How to complete this task => Keep the pictures out, please, and set down every record exactly.

Data provided =>
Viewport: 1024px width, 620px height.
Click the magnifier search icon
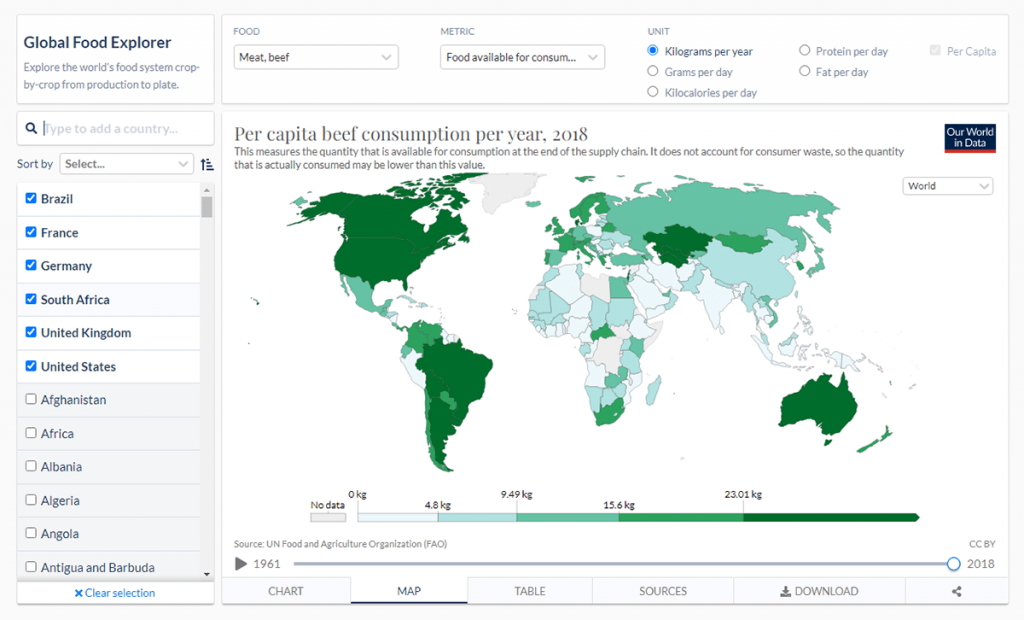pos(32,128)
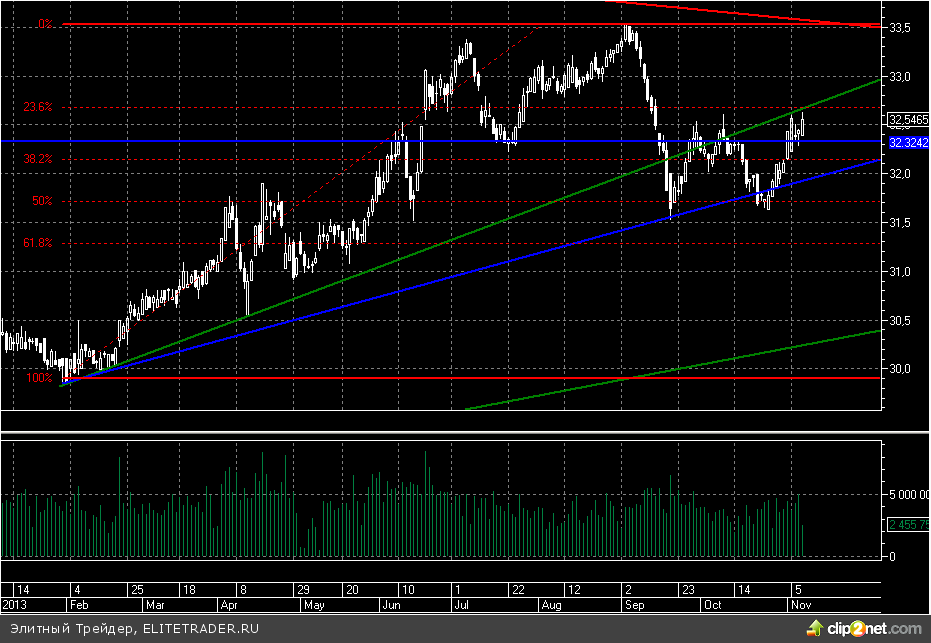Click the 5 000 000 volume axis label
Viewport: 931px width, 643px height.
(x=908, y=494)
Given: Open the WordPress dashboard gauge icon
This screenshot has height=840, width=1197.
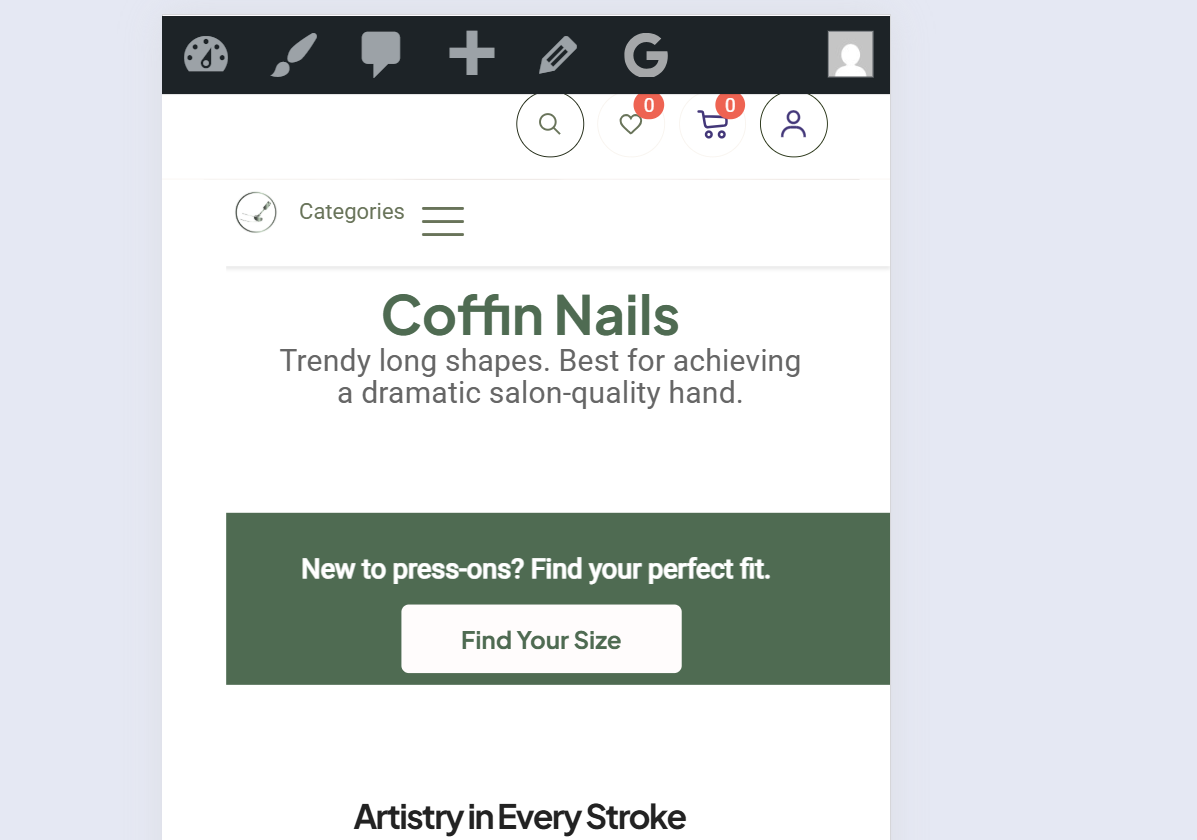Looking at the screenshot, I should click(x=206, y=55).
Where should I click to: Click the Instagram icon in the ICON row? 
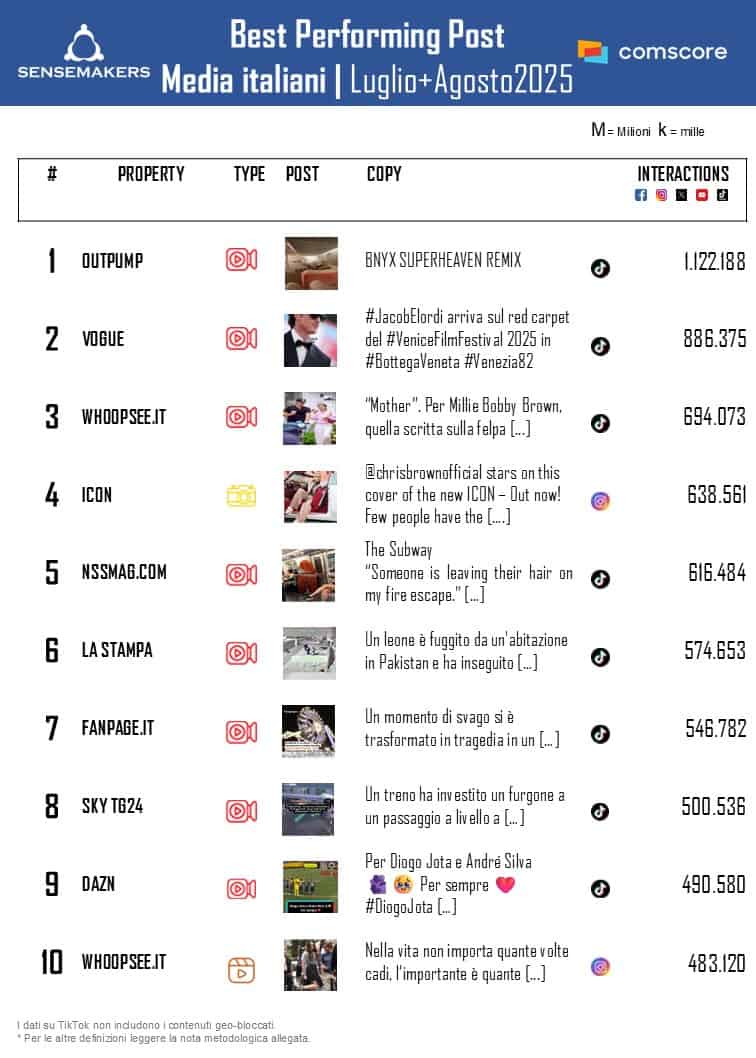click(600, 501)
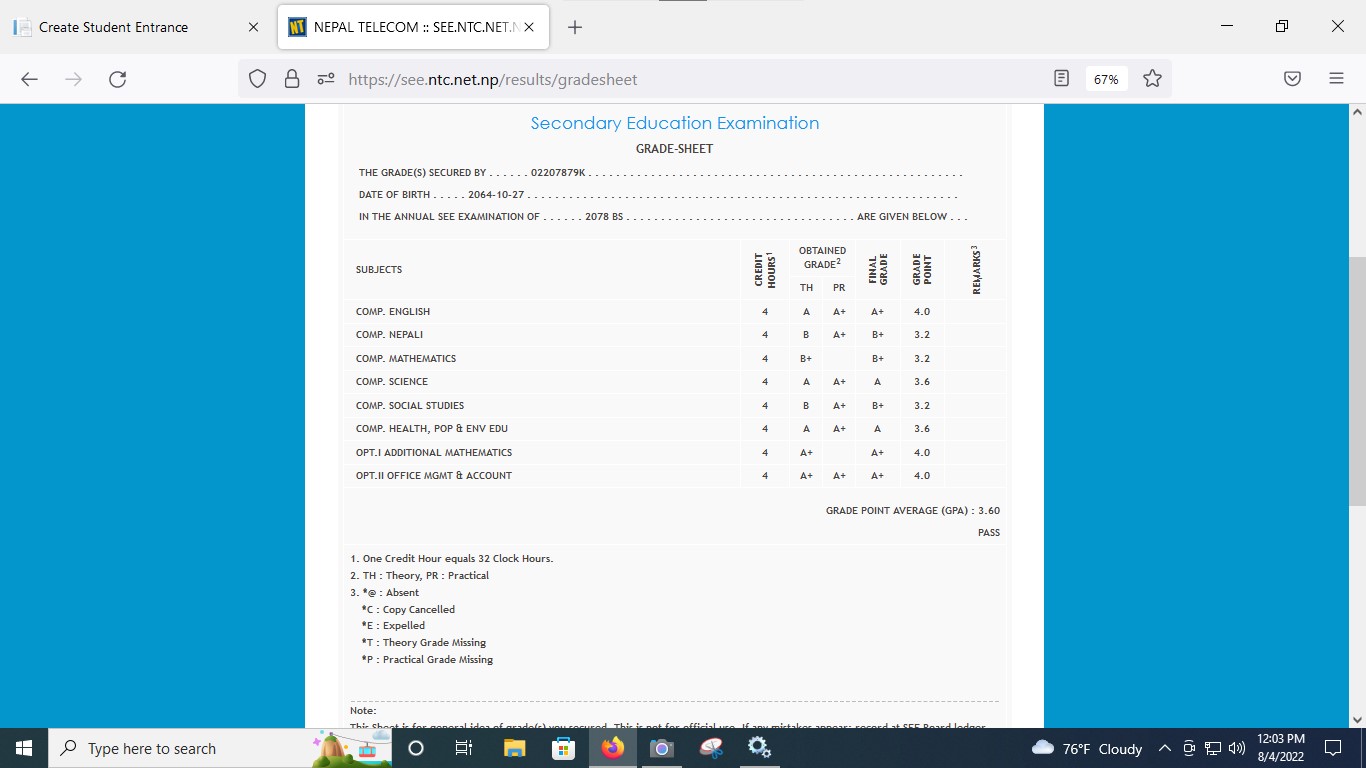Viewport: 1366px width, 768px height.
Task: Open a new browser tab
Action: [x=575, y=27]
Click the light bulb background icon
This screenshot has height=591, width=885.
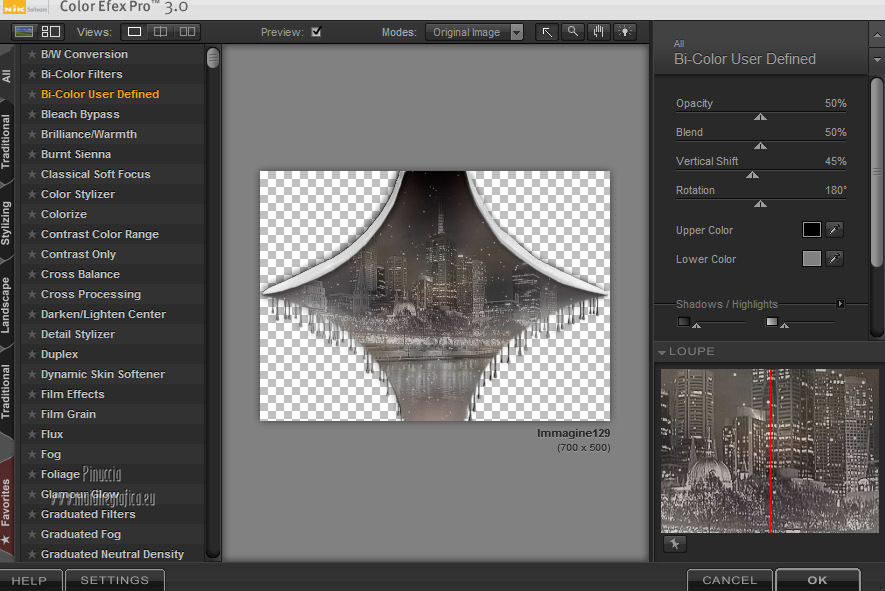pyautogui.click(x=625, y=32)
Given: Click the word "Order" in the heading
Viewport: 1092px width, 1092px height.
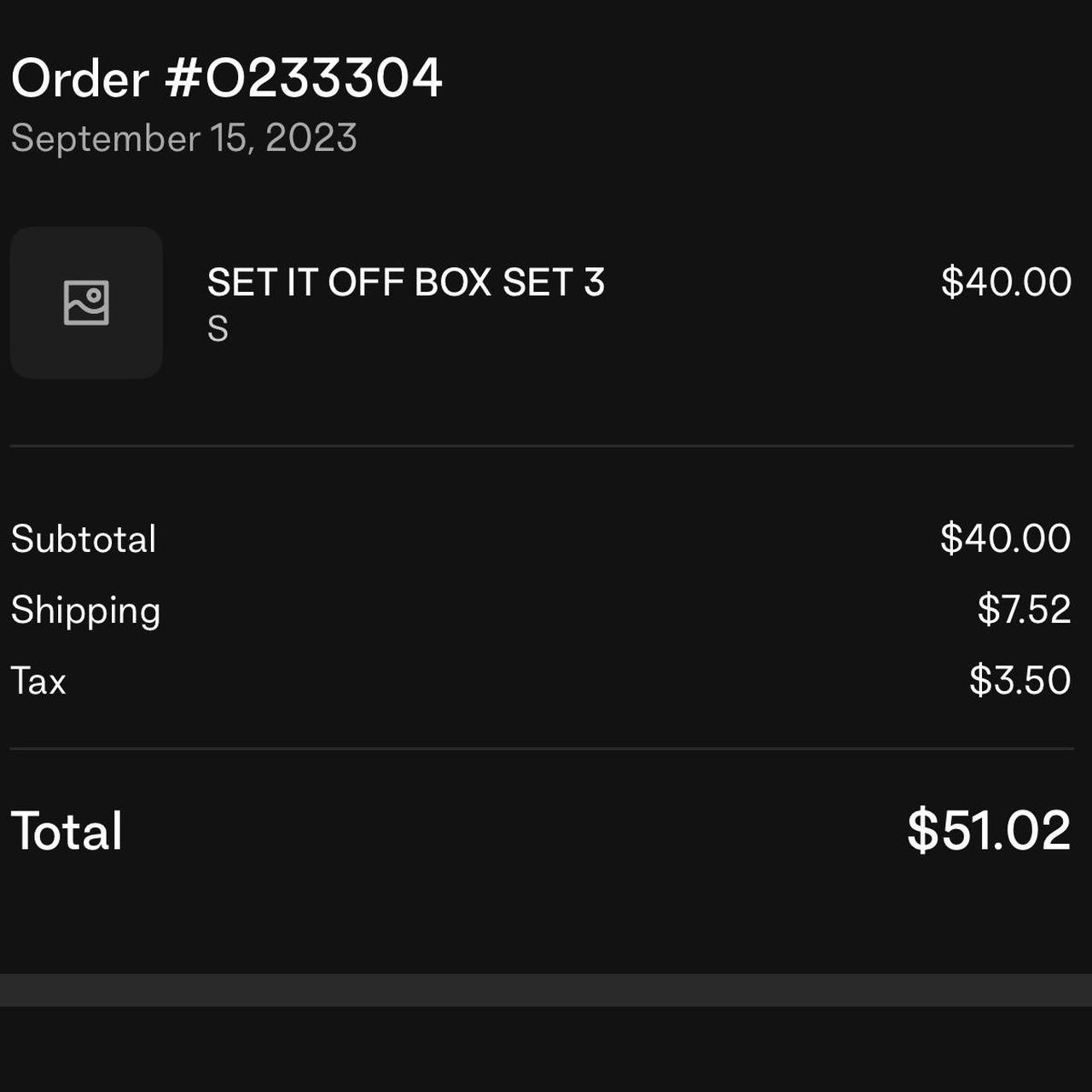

Solution =>
Viewport: 1024px width, 620px height.
Click the magnifier search icon
pos(32,128)
Click the 5 000 000 volume axis label
Viewport: 931px width, 643px height.
(x=908, y=494)
Given: Open the WordPress dashboard gauge icon
This screenshot has height=840, width=1197.
Looking at the screenshot, I should click(x=206, y=55).
Where should I click to: Click the Instagram icon in the ICON row? 
click(600, 501)
Viewport: 1366px width, 768px height.
Task: Open a new browser tab
Action: [x=575, y=27]
Click the light bulb background icon
This screenshot has height=591, width=885.
pyautogui.click(x=625, y=32)
Given: Click the word "Order" in the heading
Viewport: 1092px width, 1092px height.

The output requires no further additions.